::: Material
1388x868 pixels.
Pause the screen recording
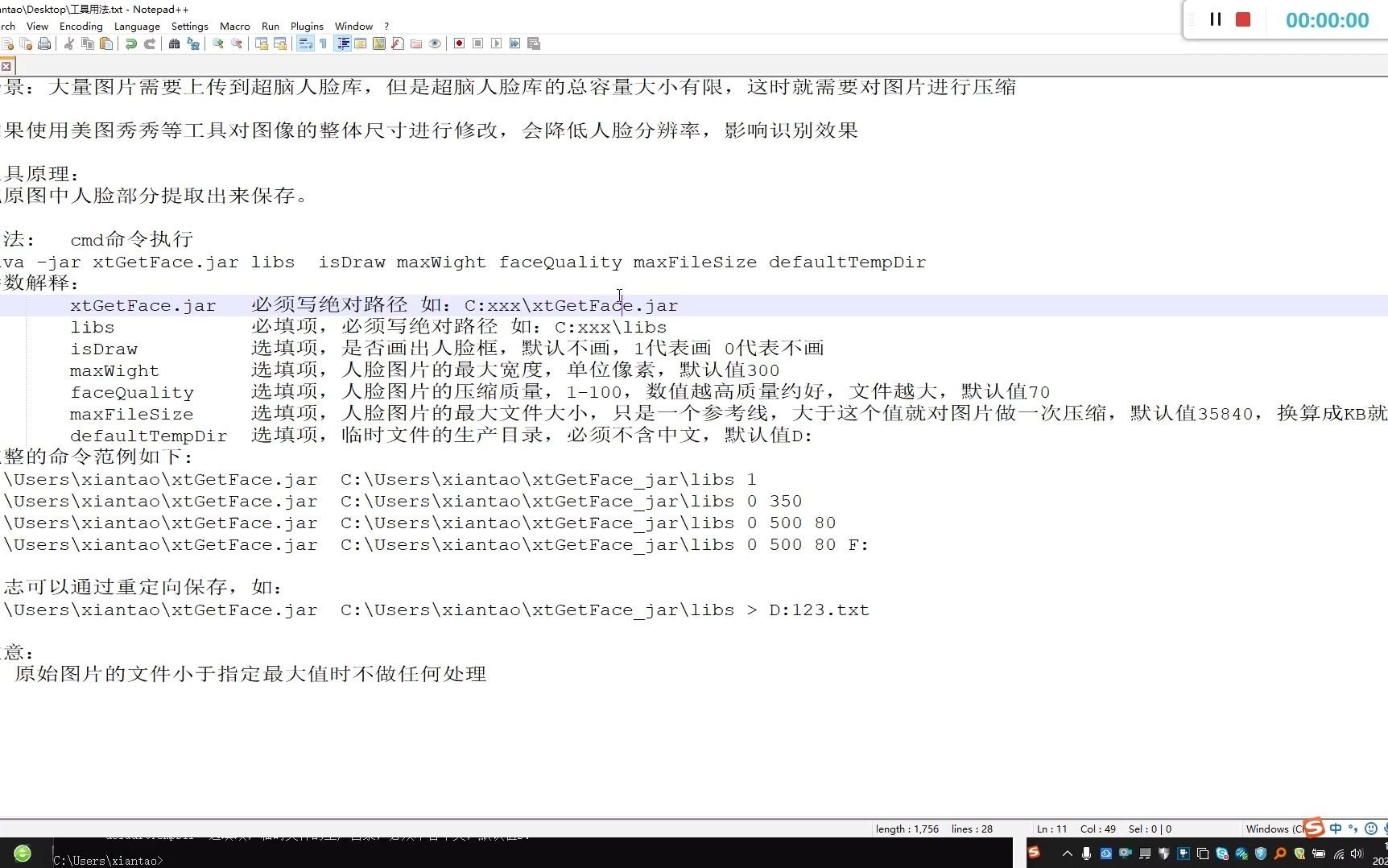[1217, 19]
::::::
::: Material
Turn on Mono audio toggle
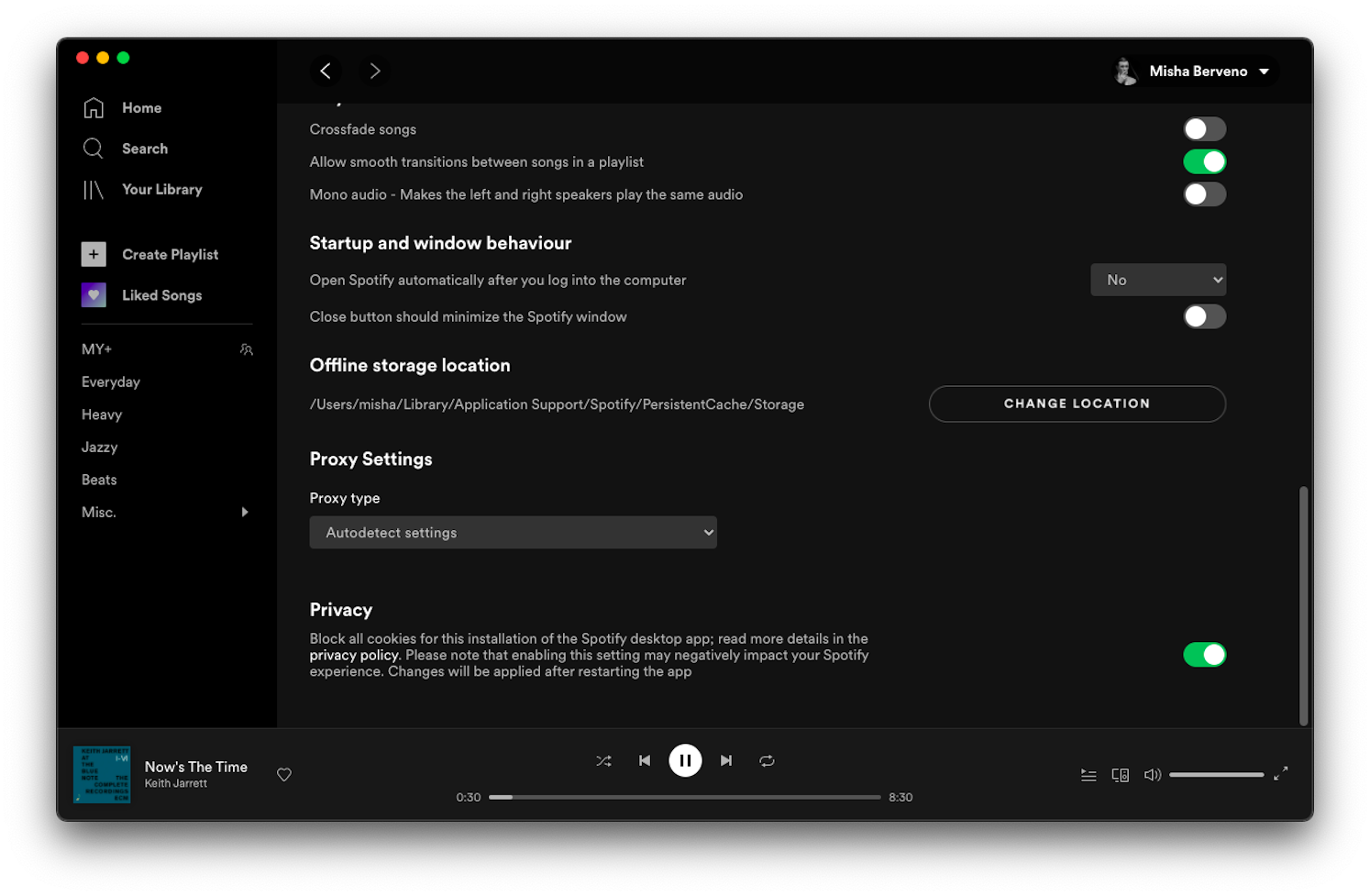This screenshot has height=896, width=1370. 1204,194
::::::
::: Material
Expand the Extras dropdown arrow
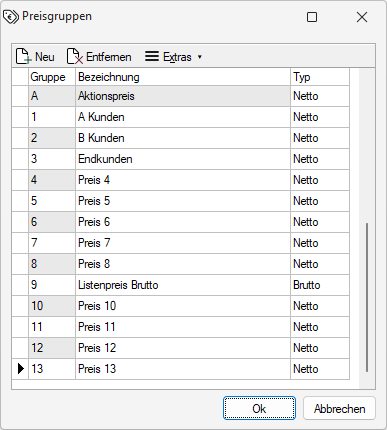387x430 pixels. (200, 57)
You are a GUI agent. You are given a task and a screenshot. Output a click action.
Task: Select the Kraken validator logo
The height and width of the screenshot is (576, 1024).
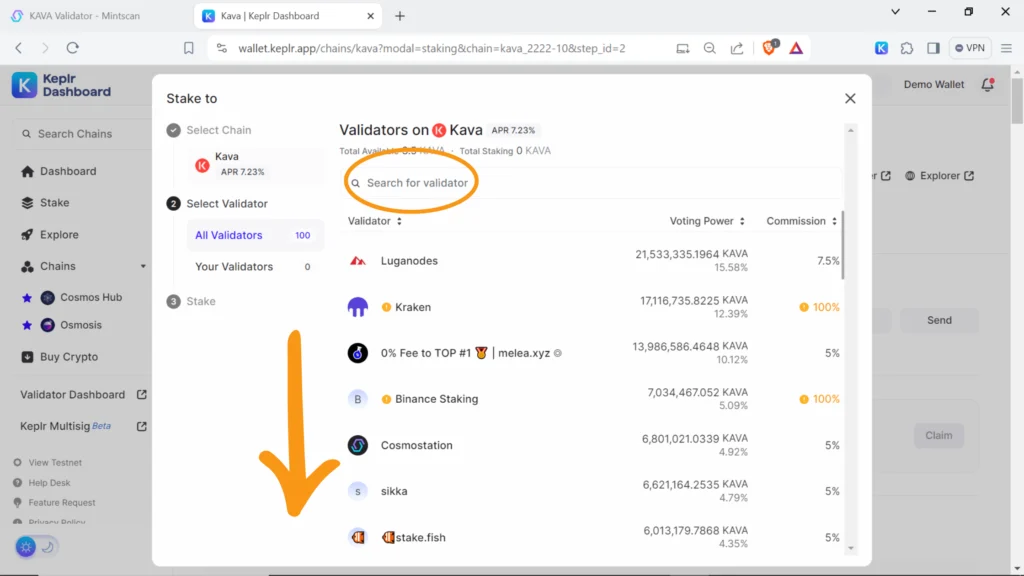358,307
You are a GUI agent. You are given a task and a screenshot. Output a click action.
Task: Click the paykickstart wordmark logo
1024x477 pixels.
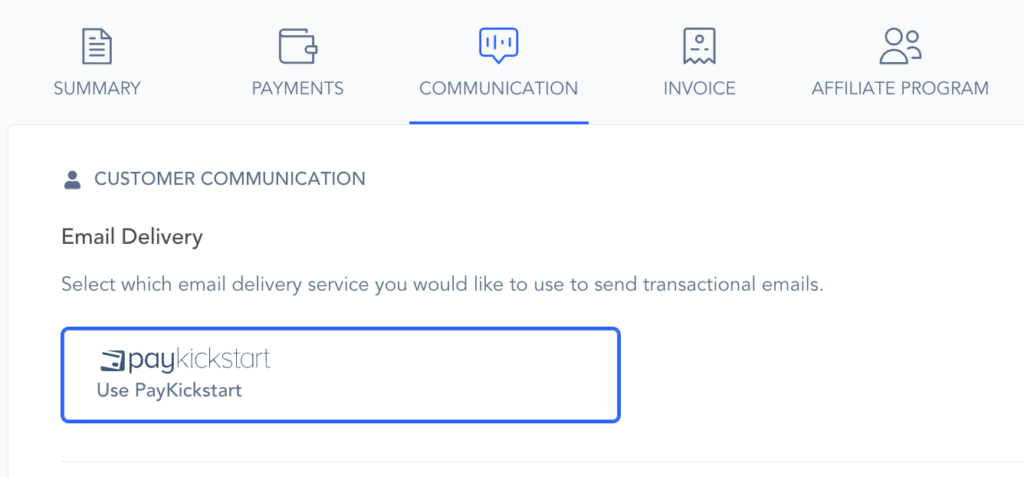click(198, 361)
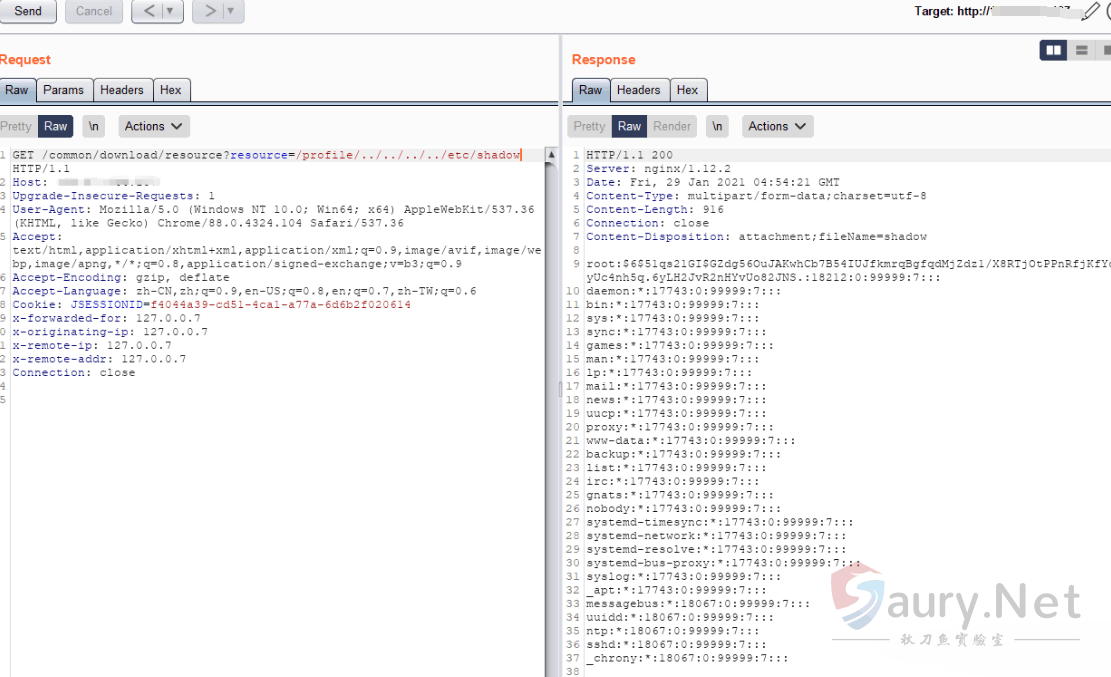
::::::
**Aim**: Copy out every line of the entries from the one containing "Expand the Extras dropdown arrow" down to the one containing "click(198, 361)", including both of those lines, but leave the pictures out.

**Expected answer**:
Expand the Extras dropdown arrow
387x430 pixels. (200, 57)
You are a GUI agent. You are given a task and a screenshot. Output a click action.
Task: Select the Kraken validator logo
The height and width of the screenshot is (576, 1024).
358,307
You are a GUI agent. You are given a task and a screenshot. Output a click action.
Task: Click the paykickstart wordmark logo
1024x477 pixels.
click(198, 361)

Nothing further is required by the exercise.